CAPITULO XII
El viento soplaba con fuerza al atardecer y barría las nubes en el cielo, que aparecía de un color plomizo. Las olas rompían incesantemente contra los acantilados y las gaviotas revoloteaban casi frenéticamente, con incesantes graznidos que parecían formar el contrapunto de los tenues silbidos del viento.
Tranquilamente, sin mostrar apresuramiento, Moodson llegó junto a la cerca del pozo y descargó la mochila que llevaba a la espalda. Luego la abrió y extrajo un rollo de cuerda, que deslió parsimoniosamente. El garfio que había traído consigo quedó sujeto en la parte exterior de la cerca, en el mismo sitio que la vez anterior.
Del interior de la mochila, extrajo una bolsa más pequeña y una linterna, que colgó del cinturón. Luego salvó la cerca, probó la resistencia de la cuerda e inició el descenso a la cueva sin pérdida de tiempo.

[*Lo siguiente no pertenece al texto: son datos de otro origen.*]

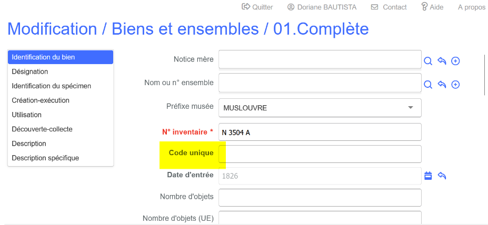Open the Aide help link
This screenshot has height=225, width=488.
coord(432,7)
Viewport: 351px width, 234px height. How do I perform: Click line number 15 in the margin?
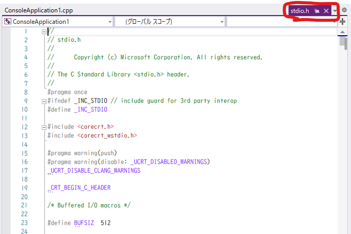coord(24,153)
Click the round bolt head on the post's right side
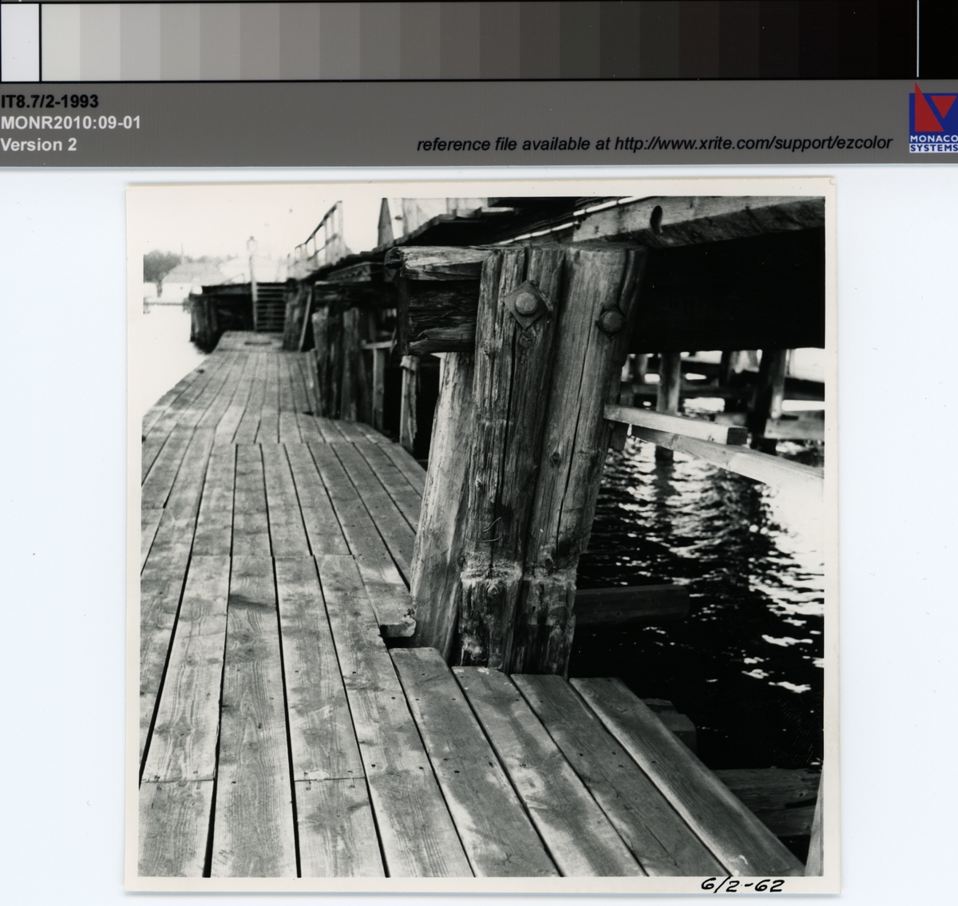 click(x=611, y=320)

Momentos después, ponía el pie en el lugar que ya conocía. Las señales del derrumbamiento del túnel eran fácilmente visibles. En el fondo de la cueva había estado constituido por los escombros procedentes de un hundimiento muy anterior, pero que sólo había provocado la destrucción de un pequeño tramo del túnel. Aquel delgado tabique había saltado a la presión y provocado la polvareda que él había visto desde la mina abandonada.

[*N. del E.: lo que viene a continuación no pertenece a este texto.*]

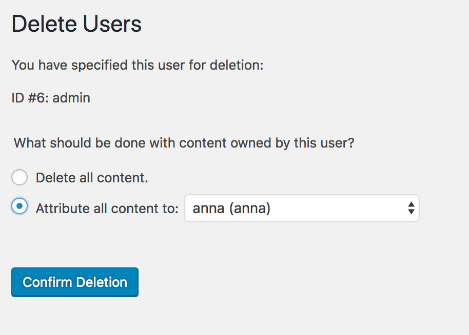Click the word 'Confirm' on the blue button
Viewport: 469px width, 335px height.
tap(48, 282)
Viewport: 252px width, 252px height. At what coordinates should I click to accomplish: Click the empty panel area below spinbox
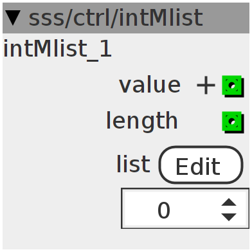tap(126, 239)
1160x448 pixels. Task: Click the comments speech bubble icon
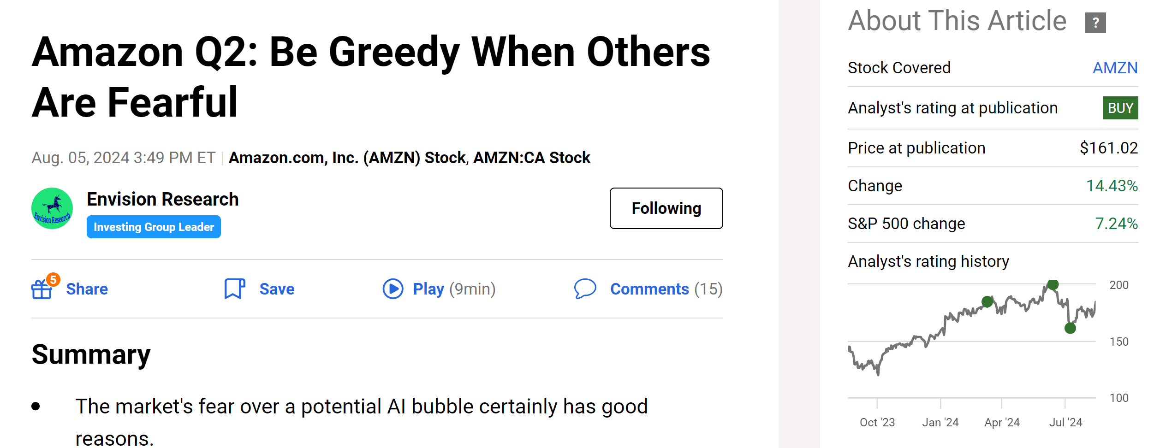pyautogui.click(x=585, y=289)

Una vez en la cueva, se dispuso a esperar. Sabía que el asesino iba a venir.
Transcurrieron algunos minutos. De pronto, Moodson vio que se movía la cuerda que colgaba delante de la boca de la cueva. Inmediatamente, se preparó para recibir al visitante.
Unas botas aparecieron ante sus ojos, luego unas piernas cubiertas por unos pantalones oscuros y, finalmente, el resto del cuerpo y un rostro que le dejó pasmado.
—¡Bridget! —exclamó, atónito—, Pero ¿qué diablos haces aquí? La joven se balanceó, a fin de poder pasar a la cueva.
—Ayúdame, hombre —pidió—. ¿Es que quieres que me caiga al fondo del pozo? Moodson alargó una mano y asió uno de los brazos de la muchacha. Con un suspiro de alivio, Bridget puso el pie en terreno firme y se soltó de la cuerda que aún tenía en torno a la cintura.
—No me esperabas, ¿verdad? —sonrió. Moodson se pasó una mano por la cara.
—Has cometido una terrible imprudencia —le reprochó.
—No lo siento. Estaba muerta de curiosidad, te lo confieso sinceramente. Habría venido aquí de todos modos, a menos que me hubieses atado de pies y manos. Por fortuna, no se te ha ocurrido una idea semejante.
—No pensé en semejante posibilidad, de lo ocurrido, sí, te habría atado, como acabas de decir. ¿Es que no te das cuenta de que cometes una terrible imprudencia?
—¿Hay riesgo de muerte, Tony? Moodson vaciló.
—No se puede asegurar —dijo al cabo—. Puede suceder cualquier cosa, pero, sea lo que sea, no resultará agradable.